Em 2016, uma mobilização de estudantes secundaristas proporcionou o surgimento de novos vetores na luta pela educação, refiro-me à insurgência dos estudantes em praticamente todo o Brasil contra a MP 746 que visava alterar o Ensino Médio e a PEC 55/2016, proposta de emenda constitucional que estabeleceria um novo regime fiscal no país congelando os investimentos públicos por 20 anos. Devemos lembrar que a gênese desse movimento se situou na ocupação de escolas no Paraná, precisamente na cidade São José dos Pinhais, região metropolitana de Curitiba, e ressoou em diversas partes do país: as ocupações se expandiram para algumas unidades de institutos federais e universidades. Registra-se simultaneamente que tal estratégia de mobilização estudantil conquistou publicidade nacional no final de 2015 por meio de várias ocupações sucedidas em escolas estaduais de São Paulo em oposição à “Reforma do Ensino Médio”, fundamentada sem nenhum debate ou negociação com os diretamente envolvidos, a saber: professores, entidades educacionais, estudantes e pais.
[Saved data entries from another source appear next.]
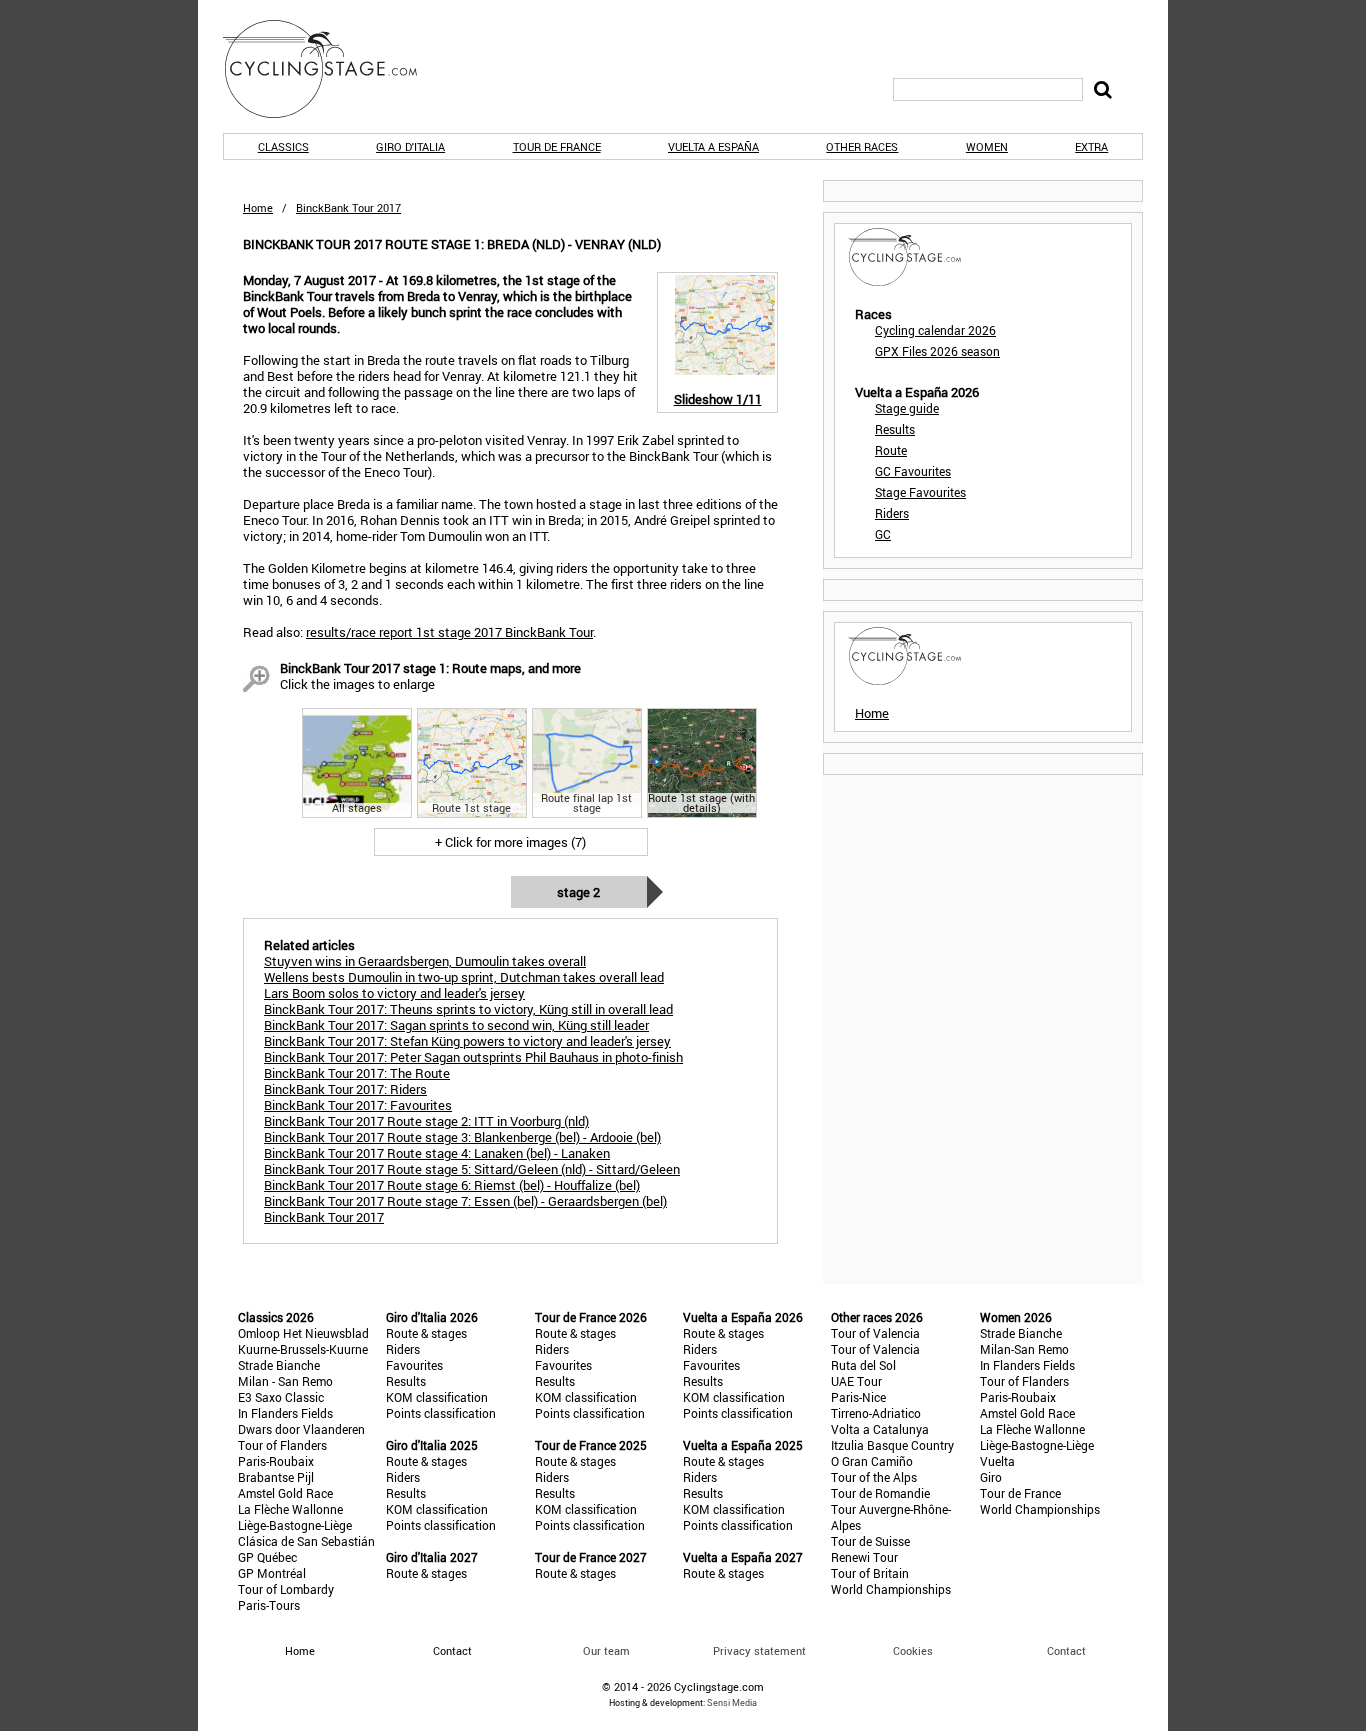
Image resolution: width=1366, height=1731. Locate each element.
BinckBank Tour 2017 (324, 1217)
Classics (283, 146)
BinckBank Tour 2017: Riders (345, 1089)
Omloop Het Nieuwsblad (303, 1333)
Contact (1066, 1650)
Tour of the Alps (874, 1477)
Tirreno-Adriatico (876, 1413)
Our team (606, 1650)
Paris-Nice (858, 1397)
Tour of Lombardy (286, 1589)
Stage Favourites (920, 492)
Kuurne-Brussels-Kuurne (303, 1349)
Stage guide (907, 408)
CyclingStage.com (333, 69)
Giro (991, 1477)
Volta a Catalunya (880, 1429)
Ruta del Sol (863, 1365)
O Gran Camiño (872, 1461)
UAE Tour (856, 1381)
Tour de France (557, 146)
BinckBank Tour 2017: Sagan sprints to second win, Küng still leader (456, 1025)
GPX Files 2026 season (937, 351)
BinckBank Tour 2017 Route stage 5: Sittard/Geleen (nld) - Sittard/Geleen (472, 1169)
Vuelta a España (713, 146)
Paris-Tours (269, 1605)
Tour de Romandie (880, 1493)
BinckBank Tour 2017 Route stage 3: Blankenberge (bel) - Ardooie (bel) (462, 1137)
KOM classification (437, 1397)
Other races (862, 146)
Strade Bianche (279, 1365)
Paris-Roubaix (276, 1461)
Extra (1091, 146)
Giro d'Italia (410, 146)
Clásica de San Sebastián (306, 1541)
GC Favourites (913, 471)
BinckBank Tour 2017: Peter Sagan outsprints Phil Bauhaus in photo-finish (473, 1057)
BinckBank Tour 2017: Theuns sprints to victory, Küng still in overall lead (468, 1009)
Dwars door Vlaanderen (301, 1429)
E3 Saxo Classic (281, 1397)
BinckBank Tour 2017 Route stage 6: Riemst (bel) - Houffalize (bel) (452, 1185)
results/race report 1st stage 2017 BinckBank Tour (449, 632)
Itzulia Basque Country (892, 1445)
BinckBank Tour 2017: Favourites (358, 1105)
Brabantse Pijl (276, 1477)
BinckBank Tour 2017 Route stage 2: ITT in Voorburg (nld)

Os estudantes secundaristas combatiam “a precarização do ensino público que seria acentuada com a PEC do teto dos gastos públicos e pela MP da reforma do Ensino Médio”. Convém recordar: esses estudantes que saíam em defesa de uma educação de qualidade no âmbito nacional eram compostos por alunos de escolas públicas na faixa etária de 15 e 18 anos, e foram rapidamente rotulados pela grande mídia de “baderneiros”, “depredadores das escolas públicas” e acusados de serem cooptados e utilizados como massa de manobra de partidos políticos. Todavia, em meio a esses rótulos e acusações, os estudantes demonstraram um ânimo invejável e uma capacidade de organização impressionante, confrontando essas investidas com uma tática incomum, a saber, rejeitando a sujeição a qualquer partido político e demarcando um parâmetro horizontal para as suas deliberações. Desprovidos de lideranças, os estudantes assumiram a administração do ambiente escolar de maneira irrepreensível, na medida em que formaram comissões para a manutenção das escolas nos campos da limpeza, cozinha e segurança, além disso, viabilizaram uma agenda cultural nas escolas ocupadas que compreendia, sobretudo, aulas, debates e apresentações musicais.            

Observando de forma detida o movimento “Ocupar e Resistir” vê-se que a mobilização daqueles estudantes secundaristas se tornou um dos movimentos sociais mais fascinantes da atualidade. Um movimento que foi capaz de transformar os estudantes envolvidos naquela conjuntura, ainda que talvez somente interinamente, na autogestão de suas próprias escolas de forma política e pedagógica, em relação à sociedade brasileira – o movimento certamente pode nos inspirar na construção de novos moldes de se fazer política. Em contrapartida aos pontos centrais de contestação que animavam a mobilização dos estudantes, na sequência, vimos aprovadas não só a MP 746 que alterou o Ensino Médio como a PEC 55/2016, duas medidas encabeçadas pelo neoliberalismo corrosivo representado pelo então governo Temer.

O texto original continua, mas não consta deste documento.